▶ _Extrait choisi_
• • •

L’économie pour contrecarrer  le populisme

Selon Radhi Meddeb, outre les ambitions des différentes puissances mondiales et régionales, la Méditerranée fait aujourd’hui face à un grand défi, celui de l’immédiateté. « Face à la multiplication des fractures, les pays de la Méditerranée se retrouvent tous empêtrés dans la gestion de l’immédiateté. Ces pays ne sont plus dans le moyen ou le long terme mais sont plutôt pris sous l’emprise de l’immédiateté », at-il ajouté.
Selon l’expert économique, cette immédiateté ne pourra que favoriser l’émergence des populismes dans la région comme c’est le cas partout dans le monde. « Les populistes s’installent partout et c’est viral, aux USA, au Brésil, en Hongrie, en Italie. Ce populisme est porté par la vague de mécontentement », at-il noté.
Dans ce contexte, il estime que seule l’économie a la capacité de contrecarrer la montée du populisme. « Avec la capacité de répondre ou non aux exigences des populations, c’est l’économie qui pourrait finir au populisme, car ce dernier ne saura pas répondre aux exigences des populations », at-il assuré.
Par ailleurs, Radhi Meddeb a montré que, tout comme la région méditerranéenne, l’Afrique, dans sa globalité, n’est pas à l’abri de toutes ces évolutions et transformations profondes qui marquent le monde.


« Avec 1,4 milliard d’habitants dont 400 millions de classe moyenne, la population africaine passera à 2 milliards d’habitants en 2050 et à 4 milliards en 2100. L’Afrique constituera donc un gros ensemble humain et sera le principal gisement de la jeunesse dans le monde. Une jeunesse plus instruite, connectée et de plus en plus exigeante. L’Afrique n’a donc pas le choix. Elle doit se lever, sinon c’est sa jeunesse qui se lèvera », at-il affirmé.
Radhi Meddeb estime que l’un des défis majeurs imposés fait face à l’Afrique est la gouvernance.   « On a tous pensé que l’Afrique avait pris le chemin de la démocratisation, ou, le risque de coups d’Etat demeure quotidien dans les Etats africains. Malheureusement, la gouvernance de l’Afrique ne s’améliore pas nécessairement », at-il affirmé.
Il a ajouté que l’Afrique faisait aussi face à de multiples convoitises. Alors que les puissances coloniales ont du mal à accepter le recul de leur influence, de nouvelles puissances s’invitent en Afrique à l’instar de la Chine. « La Russie s’est aussi invitée au Mali, même si elle ne le reconnaît pas », at-il noté.
S’agissant de l’impact de la guerre en Ukraine, Radhi Meddeb confirme que l’Afrique subit frontalement cette guerre qui menace sa sécurité alimentaire.
Il estime que l’Afrique est profondément heurtée par l’impact de cette guerre et est soumise aux mêmes défis : transition démographique, transition écologique, exigences socio-économiques de sa jeunesse, mais aussi défis climatiques. « Des régions entières de l’Afrique sont mises à l’épreuve avec les changements climatiques et rien ne saura arrêter les flux des réfugiés climatiques », at-il conclu.

• • •

▶ _Activités_
1. Recopiez sans rien changer le passage de l'extrait choisi qui commence par « Dans ce contexte, il » et se termine par « marquent le monde. ».
2. D'après l'extrait choisi, combien d'habitants la population africaine comptera-t-elle en 2050 ?

• • •

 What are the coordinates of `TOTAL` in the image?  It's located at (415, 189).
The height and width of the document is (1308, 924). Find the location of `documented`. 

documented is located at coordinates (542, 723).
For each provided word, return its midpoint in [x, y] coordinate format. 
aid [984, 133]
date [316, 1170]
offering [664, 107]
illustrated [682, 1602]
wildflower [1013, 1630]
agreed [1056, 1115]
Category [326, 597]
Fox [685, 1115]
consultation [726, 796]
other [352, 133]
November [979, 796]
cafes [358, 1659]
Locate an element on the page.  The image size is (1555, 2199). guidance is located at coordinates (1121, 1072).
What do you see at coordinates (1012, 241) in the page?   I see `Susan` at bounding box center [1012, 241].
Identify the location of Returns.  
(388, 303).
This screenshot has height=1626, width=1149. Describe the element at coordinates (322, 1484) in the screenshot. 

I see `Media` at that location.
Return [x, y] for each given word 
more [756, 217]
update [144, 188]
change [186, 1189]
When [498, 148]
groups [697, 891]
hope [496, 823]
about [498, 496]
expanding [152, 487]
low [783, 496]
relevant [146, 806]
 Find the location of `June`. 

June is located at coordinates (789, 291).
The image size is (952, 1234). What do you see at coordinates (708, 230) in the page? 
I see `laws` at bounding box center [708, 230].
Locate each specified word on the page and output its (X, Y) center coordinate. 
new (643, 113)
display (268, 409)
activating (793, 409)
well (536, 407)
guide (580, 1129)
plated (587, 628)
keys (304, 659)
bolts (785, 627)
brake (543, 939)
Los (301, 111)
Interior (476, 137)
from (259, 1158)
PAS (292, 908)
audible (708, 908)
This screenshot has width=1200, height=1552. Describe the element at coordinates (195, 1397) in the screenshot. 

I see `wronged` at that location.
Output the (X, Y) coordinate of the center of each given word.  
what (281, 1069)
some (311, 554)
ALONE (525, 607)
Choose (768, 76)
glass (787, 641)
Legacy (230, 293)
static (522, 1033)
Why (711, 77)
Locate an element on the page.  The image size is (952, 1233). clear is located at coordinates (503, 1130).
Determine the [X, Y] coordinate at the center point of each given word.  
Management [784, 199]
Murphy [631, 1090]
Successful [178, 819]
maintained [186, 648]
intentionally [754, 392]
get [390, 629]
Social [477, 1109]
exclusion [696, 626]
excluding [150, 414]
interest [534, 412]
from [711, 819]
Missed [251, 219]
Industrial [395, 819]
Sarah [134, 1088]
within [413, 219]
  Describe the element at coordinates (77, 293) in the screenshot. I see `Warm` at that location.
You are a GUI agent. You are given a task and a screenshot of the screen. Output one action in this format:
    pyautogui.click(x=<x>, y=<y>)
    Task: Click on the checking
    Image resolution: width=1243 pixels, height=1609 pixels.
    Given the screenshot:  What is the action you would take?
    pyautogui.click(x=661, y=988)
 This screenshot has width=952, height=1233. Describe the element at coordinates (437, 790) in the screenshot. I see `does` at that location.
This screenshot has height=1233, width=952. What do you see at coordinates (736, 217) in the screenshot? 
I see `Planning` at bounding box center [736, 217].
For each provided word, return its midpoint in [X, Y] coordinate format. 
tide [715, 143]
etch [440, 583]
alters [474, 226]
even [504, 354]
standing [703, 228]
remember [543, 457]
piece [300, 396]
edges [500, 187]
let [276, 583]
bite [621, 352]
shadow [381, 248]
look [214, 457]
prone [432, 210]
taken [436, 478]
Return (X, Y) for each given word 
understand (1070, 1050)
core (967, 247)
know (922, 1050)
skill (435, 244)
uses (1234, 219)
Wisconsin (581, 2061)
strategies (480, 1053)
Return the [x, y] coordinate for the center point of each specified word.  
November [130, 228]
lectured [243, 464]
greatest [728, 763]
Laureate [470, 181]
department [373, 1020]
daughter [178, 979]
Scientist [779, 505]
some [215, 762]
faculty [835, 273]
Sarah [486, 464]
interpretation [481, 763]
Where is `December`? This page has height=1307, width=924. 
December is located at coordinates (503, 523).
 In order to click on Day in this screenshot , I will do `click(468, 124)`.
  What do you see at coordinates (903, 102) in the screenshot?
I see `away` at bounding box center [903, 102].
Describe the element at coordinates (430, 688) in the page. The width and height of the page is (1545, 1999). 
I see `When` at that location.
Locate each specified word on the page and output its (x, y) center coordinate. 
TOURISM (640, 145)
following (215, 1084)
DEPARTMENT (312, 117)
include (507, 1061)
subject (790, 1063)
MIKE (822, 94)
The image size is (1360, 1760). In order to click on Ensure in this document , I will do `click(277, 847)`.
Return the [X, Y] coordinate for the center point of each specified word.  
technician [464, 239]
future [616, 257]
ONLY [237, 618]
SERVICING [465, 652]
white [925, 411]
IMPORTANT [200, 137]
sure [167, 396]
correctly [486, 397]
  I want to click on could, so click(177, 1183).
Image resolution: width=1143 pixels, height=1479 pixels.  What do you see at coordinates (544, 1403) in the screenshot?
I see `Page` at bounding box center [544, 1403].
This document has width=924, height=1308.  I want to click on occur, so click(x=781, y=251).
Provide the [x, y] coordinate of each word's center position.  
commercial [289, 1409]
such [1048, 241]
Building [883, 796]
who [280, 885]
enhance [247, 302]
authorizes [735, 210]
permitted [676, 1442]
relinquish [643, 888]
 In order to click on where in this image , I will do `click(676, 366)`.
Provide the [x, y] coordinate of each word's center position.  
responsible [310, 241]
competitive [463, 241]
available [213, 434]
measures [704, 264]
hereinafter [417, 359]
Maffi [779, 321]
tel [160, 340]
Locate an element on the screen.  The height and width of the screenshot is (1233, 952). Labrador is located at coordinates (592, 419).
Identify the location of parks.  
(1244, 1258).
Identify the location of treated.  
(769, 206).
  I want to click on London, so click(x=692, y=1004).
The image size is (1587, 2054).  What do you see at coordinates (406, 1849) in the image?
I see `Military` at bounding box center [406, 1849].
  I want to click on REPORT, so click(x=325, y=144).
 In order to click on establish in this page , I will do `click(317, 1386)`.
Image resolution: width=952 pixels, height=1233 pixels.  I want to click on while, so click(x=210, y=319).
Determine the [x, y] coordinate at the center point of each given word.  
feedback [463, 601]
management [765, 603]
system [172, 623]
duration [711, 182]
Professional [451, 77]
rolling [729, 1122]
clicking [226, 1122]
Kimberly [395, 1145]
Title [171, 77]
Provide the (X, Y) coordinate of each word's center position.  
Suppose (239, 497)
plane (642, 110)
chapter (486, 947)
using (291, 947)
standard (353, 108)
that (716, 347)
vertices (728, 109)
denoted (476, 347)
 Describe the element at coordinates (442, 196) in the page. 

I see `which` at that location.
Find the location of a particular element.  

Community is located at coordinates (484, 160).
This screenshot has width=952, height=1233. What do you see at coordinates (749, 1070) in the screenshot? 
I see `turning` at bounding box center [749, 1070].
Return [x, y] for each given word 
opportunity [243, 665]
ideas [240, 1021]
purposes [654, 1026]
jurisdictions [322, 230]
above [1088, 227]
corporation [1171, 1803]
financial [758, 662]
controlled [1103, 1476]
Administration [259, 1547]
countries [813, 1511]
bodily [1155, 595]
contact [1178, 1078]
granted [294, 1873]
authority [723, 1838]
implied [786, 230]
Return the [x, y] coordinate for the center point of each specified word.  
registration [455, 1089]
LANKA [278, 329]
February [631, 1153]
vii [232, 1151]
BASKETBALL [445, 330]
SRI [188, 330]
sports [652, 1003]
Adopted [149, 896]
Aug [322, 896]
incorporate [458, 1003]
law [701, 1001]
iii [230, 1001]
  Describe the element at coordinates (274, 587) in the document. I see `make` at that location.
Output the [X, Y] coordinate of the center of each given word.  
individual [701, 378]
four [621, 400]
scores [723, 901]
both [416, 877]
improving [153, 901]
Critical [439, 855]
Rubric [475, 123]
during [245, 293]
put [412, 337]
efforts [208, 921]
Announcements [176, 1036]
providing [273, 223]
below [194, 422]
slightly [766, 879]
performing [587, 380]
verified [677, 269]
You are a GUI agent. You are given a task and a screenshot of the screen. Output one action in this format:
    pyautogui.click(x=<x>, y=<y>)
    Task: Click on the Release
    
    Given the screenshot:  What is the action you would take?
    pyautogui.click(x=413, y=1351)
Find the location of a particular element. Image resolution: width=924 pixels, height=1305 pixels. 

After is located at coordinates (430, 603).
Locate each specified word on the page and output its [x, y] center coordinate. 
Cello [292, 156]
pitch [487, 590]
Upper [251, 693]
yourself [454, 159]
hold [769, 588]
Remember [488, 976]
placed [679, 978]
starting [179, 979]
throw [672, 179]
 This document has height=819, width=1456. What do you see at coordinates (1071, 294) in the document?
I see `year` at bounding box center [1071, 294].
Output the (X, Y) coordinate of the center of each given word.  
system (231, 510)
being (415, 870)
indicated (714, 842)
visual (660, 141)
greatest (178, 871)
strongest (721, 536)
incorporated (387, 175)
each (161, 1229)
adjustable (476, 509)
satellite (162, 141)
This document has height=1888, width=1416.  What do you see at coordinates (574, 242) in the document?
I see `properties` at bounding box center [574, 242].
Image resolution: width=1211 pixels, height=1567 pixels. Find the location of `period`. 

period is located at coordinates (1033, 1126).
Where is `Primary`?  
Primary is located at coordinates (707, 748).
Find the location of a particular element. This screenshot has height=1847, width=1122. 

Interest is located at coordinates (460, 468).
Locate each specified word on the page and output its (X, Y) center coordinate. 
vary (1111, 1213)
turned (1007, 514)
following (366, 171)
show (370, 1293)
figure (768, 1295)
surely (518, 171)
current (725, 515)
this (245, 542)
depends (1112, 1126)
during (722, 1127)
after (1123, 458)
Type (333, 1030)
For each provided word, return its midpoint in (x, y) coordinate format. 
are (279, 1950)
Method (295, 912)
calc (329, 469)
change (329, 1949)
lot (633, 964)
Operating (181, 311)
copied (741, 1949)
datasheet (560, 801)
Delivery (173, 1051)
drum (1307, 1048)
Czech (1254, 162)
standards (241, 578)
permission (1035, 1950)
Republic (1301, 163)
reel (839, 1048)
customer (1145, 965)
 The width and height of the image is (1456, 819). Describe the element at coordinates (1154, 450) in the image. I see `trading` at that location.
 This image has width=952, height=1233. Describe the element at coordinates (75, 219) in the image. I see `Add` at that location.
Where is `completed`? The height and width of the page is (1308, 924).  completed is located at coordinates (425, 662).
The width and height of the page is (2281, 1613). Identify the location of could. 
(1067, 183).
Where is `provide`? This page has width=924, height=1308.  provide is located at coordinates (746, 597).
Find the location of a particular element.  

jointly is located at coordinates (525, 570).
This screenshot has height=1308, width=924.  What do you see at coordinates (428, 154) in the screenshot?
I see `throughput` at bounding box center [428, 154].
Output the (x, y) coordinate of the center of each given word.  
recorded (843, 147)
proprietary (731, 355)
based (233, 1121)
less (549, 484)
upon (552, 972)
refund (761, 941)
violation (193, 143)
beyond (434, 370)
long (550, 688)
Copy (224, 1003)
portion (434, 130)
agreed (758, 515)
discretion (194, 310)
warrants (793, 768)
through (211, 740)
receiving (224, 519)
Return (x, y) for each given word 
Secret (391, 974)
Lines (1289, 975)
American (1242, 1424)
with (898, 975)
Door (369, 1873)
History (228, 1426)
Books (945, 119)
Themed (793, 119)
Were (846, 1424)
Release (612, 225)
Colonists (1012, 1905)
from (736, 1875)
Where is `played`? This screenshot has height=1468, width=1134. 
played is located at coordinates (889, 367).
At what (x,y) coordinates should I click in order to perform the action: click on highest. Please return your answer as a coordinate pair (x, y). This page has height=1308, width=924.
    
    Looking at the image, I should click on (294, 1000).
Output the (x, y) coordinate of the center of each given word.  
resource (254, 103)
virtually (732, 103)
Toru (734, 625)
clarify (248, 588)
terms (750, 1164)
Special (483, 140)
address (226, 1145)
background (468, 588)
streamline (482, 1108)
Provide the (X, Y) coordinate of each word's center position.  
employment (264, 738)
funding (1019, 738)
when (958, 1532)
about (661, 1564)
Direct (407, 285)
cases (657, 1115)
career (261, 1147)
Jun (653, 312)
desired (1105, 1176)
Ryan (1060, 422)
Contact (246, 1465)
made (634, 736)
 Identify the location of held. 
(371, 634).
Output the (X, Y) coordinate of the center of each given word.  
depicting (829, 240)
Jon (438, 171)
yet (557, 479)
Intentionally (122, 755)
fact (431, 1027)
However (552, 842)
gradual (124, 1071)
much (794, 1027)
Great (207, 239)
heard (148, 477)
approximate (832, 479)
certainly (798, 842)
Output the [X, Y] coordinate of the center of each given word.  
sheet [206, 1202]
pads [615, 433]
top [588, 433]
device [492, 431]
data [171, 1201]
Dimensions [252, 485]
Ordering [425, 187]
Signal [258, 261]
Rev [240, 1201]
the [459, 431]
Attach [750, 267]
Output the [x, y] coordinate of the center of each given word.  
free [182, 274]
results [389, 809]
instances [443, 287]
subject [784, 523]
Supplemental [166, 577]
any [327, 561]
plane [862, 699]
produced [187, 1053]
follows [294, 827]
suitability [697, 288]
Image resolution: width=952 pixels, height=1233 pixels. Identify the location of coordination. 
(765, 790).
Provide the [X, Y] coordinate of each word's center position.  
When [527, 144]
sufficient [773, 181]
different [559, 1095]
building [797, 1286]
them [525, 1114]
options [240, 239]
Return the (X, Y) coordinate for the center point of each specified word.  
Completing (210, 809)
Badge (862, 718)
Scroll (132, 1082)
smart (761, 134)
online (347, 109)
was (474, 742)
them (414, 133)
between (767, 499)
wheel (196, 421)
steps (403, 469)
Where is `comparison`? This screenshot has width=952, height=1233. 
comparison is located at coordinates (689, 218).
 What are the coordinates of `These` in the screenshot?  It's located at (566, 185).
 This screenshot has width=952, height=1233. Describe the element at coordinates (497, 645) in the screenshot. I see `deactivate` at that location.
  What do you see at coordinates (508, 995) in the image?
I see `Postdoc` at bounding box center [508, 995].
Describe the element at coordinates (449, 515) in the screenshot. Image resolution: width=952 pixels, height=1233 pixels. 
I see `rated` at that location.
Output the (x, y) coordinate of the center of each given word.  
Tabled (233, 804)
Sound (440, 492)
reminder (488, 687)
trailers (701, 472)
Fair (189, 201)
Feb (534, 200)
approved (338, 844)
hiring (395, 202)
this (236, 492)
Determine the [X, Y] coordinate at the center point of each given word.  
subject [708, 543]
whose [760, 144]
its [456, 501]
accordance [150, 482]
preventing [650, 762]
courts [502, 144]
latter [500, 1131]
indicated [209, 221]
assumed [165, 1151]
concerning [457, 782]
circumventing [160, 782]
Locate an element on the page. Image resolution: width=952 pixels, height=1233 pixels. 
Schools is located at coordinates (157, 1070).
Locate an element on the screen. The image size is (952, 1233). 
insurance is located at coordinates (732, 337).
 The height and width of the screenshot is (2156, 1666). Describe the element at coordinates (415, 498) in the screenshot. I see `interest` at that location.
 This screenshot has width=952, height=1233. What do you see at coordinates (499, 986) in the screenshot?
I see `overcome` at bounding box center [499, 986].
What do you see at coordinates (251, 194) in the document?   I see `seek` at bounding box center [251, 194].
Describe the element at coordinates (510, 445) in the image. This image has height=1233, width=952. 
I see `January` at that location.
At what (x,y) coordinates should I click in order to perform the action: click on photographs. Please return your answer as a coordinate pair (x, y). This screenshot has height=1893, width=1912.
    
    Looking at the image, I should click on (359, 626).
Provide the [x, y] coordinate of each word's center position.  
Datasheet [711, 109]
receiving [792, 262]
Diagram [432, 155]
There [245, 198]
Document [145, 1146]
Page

• • •

▶ _Vos réponses écrites_
1.
Dans ce contexte, il estime que seule l’économie a la capacité de contrecarrer la montée du populisme. « Avec la capacité de répondre ou non aux exigences des populations, c’est l’économie qui pourrait finir au populisme, car ce dernier ne saura pas répondre aux exigences des populations », at-il assuré.
Par ailleurs, Radhi Meddeb a montré que, tout comme la région méditerranéenne, l’Afrique, dans sa globalité, n’est pas à l’abri de toutes ces évolutions et transformations profondes qui marquent le monde.

2. 2 milliards d'habitants.